Through intimidation the armour protects its threshold; no sign welcomes me, no instruction validates my inadequate, hollow knock. Silence answers me like a test. Swallow hard and hope you’re right.


Relief hurries me inside; a crackle of conversation warms the air, people graze about the room like cattle; my insecurity forgotten like those carrier bags. In a corner sit three Japanese teenagers. Organised and upright, they fight to conceal their discomfort. They look upon an open bottle as though about to perform an autopsy; none dare move, none dare pour. Their stand-off is watched by a pair of Scandinavian men from across the room. They wear thick leather boots with heavy soles that surrender shards of dried-out mud to the already dusty floor. Glasses appear as thimbles in their immense hands; their beards hang long and wild, God-like fashion from the catwalk of Mount Olympus.


A troupe of excited Americans make their way toward the machinery at the back of the room. I pause and catch my breath: a lungful of damp, heavy air - flavoured by the growth that persists across the room’s neglected walls. Following them past rows of unlabelled bottles, a sign catches my eye that reads “Cantillon C’est Bon”.

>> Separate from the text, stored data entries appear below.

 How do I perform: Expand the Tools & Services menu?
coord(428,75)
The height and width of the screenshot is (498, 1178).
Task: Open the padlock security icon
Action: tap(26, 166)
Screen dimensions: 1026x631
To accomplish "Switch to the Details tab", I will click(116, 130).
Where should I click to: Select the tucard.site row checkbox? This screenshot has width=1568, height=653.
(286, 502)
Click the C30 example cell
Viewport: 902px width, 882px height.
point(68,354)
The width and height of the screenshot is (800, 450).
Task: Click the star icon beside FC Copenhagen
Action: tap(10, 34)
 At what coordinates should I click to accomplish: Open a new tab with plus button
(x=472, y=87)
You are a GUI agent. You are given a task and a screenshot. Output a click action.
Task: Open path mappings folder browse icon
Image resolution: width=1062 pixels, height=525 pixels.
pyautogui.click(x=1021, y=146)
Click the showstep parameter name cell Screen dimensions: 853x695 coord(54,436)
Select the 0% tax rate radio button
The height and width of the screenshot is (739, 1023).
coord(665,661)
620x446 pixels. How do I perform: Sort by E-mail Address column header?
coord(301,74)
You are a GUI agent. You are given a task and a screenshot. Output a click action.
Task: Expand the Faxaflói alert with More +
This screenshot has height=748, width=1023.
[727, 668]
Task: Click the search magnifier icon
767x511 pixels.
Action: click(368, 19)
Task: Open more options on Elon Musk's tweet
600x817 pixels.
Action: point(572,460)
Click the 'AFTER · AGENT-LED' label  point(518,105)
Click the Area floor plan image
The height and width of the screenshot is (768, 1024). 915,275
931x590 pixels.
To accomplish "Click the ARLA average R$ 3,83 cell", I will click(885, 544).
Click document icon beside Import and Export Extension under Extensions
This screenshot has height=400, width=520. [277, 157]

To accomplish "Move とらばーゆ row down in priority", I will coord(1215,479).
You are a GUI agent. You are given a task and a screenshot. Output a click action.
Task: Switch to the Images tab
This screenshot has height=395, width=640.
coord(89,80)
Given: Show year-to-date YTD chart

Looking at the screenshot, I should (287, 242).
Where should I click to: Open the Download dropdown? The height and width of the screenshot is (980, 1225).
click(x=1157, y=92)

Outside stands the city of Brussels, where man manufactures coffee cups that warn of hot contents and people outlaw straight bananas. Here, here the spider makes its happy home alongside raw ingredients and fermenting beer. Cogs with viscous teeth spin centimetres from my face and boiling liquid erupts onto the floor around my feet. I’m standing inside the belly of an anachronism; a sanctuary from change, where the power of man is secondary to the will of nature.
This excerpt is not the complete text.